▸ WHAT YOU NEED TO DO:
a – In the article on Siri Shortcuts for HomePod, what is the name of the weekly newsletter the author publishes?
b – Pick up the article on Siri Shortcuts for HomePod right after its final sentence and keep writing.

▸ SOURCE DOCUMENT:
........

The biggest improvement I'd like to see with custom shortcuts run on the HomePod (and any other place Siri can be triggered) is more support for scripting actions. I want the ability to dictate text, give verbal answers to Ask For Input, and tell Siri which item in a list or menu I want to choose.

I also wish we could toggle whether or not a custom shortcut should include the phrase "Shortcuts says" as well as "Done" after its completed. I understand the affordance so people know what's occurring, but the Shortcuts app is different – people are intentionally triggering something they set up, so having that extra language around what you want to happen is unnecessary. Plus, it somewhat kills the magic allure of cool custom shortcuts – especially if you're demoing them for someone else.

This is the real HomePod experience

Having all these abilities—the full power of the Shortcuts app—as well as apps hopefully adopting further AirPlay 2 support will launch Siri into another realm of potential and make the HomePod a truly competitive smart speaker.

With a few tweaks, the Siri Shortcuts experience on HomePod could turn out to be exactly what people hoped for.

Looking for more on Siri Shortcuts? Check out my YouTube channel where I'm producing videos to help you learn the Shortcuts app.

Correction: an earlier version of this article stated that apps adopting AirPlay 2 is what's powering the new changes. Siri Suggestions stream your phone's audio to the HomePod and can then be streamed to multiple devices via the AirPlay 2 protocol, but do not start the app's audio with entirely independent playback on the HomePod.

Matthew Cassinelli
Matthew Cassinelli

Matthew Cassinelli is a writer, podcaster, video producer, and Shortcuts creator. After working on the Workflow app before it was acquired by Apple and turned into Shortcuts, Matthew now shares about how to use Shortcuts and how to get things done with Apple technology.


On his personal website MatthewCassinelli.com, Matthew has shared hundreds & hundreds of shortcuts that anyone can download, plus runs a membership program for more advanced Shortcuts users. He also publishes a weekly newsletter called “What’s New in Shortcuts.”

........

▸ DATASET:
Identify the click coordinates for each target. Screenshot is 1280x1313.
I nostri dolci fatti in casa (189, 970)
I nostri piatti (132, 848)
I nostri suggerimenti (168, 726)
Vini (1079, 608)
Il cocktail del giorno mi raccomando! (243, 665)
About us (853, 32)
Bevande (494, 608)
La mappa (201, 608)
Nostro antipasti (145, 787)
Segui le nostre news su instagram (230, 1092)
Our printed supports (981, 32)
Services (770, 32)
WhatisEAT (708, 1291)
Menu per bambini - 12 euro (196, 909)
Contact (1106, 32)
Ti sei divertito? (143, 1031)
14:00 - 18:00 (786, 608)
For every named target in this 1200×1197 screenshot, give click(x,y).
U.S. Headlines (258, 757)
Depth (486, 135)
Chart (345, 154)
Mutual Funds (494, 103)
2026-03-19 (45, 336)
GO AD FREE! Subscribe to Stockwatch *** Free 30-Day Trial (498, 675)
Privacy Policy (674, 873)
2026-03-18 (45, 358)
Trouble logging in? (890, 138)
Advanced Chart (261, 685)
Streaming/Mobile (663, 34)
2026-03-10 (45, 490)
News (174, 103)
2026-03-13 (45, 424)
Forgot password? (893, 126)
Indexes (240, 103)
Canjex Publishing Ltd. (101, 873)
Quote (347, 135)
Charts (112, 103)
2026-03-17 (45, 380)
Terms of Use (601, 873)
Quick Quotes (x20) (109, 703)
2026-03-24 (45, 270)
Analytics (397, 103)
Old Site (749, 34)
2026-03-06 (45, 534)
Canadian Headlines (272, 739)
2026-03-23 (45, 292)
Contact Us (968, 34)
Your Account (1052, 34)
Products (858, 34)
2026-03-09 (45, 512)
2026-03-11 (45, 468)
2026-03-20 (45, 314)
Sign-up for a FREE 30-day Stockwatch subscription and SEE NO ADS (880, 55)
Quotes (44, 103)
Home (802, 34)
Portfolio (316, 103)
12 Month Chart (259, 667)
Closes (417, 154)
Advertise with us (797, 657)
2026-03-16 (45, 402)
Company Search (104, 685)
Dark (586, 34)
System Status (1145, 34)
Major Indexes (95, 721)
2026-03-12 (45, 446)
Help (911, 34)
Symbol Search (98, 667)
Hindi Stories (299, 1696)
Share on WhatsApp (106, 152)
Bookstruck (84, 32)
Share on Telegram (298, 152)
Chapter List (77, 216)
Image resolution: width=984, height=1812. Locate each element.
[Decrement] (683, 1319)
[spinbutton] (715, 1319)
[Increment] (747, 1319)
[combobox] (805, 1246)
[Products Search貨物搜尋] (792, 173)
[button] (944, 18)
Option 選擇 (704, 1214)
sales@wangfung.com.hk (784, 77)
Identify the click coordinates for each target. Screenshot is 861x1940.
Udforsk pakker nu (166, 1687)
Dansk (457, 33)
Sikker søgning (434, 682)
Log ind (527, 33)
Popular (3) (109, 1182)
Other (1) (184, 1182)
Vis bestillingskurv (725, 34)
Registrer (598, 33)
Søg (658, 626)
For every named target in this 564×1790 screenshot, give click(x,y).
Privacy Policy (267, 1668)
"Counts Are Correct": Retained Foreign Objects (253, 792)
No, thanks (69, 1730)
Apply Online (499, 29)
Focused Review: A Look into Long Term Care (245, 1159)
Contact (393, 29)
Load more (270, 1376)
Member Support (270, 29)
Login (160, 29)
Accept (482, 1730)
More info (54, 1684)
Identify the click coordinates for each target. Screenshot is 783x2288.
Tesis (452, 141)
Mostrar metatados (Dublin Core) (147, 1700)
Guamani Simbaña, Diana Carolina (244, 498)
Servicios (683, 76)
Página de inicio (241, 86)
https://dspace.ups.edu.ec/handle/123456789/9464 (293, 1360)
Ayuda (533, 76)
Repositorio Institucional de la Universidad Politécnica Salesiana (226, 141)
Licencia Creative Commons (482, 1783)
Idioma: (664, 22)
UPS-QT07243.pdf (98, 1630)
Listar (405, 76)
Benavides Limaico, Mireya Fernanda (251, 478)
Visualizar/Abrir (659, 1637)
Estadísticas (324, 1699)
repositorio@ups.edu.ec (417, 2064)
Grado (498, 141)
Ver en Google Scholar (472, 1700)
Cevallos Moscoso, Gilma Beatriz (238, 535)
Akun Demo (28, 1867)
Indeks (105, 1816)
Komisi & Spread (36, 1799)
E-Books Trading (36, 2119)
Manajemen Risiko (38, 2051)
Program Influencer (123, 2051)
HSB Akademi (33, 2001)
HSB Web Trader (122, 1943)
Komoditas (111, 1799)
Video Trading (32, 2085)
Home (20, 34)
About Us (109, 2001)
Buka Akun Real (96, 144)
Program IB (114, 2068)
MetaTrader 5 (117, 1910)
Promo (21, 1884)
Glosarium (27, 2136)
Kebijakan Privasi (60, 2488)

........

▸ ANSWERS TO THE PROBLEMS:
a – “What’s New in Shortcuts.”

b –
4 Comments
  • I can yell at my HomePod via "Hey Siri, play Spa Radio" and "Hey Siri, turn on the bedroom lamp" and both will work, starting the music and turning on my Lifx smart bulb. No iPhone is required to be turned on or in the room for either of those to happen.
    No computer programming skills necessary to create a workflow, use variables, specify what sort of variables are to be used, none of that, just speak two separate commands to my HomePod and my morning routine begins. Based on the graphic in the above article, Shortcuts is way too complicated for most people to use in my estimation. I thought Shortcuts was supposed to be a simple, easy way to do multiple things by speaking a command, but in reality you need to have some pretty serious programming skills to do anything.
  • For the simplified version you may have to wait a bit (a year or two). Apple will iterate, like they always do, with Shotcuts.
    Right now it is a Power user thing (that's why it's not pre-installed); Apple need more of these to keep them on the platform. However, it does not require serious programming skills, I don't know much about programming but can set Shortcuts just fine. I suggest you try it first.
  • So far I haven't gotten a shortcut that works via HomePod to play a radio station using either myTuner Pro or TuneIn Radio. I want to be able to create shortcuts for half a dozen or so stations that are supported by such apps, but not by iTunes Radio. Alternatively, I suppose I could track down the page that describes how to submit the relevant data to be added to the iTunes station listing, and nag my favorite stations to follow that procedure. But the odds that any of 'em would pay attention, unless I got some local person to understand the possible utility, are probably slim.
  • This article is such rubbish, sensationalising a feature that doesn’t exist. AirPlay devices are only available when you manually select it from the phone. The destination doesn’t hold once you switch the phone to output through its internal speakers.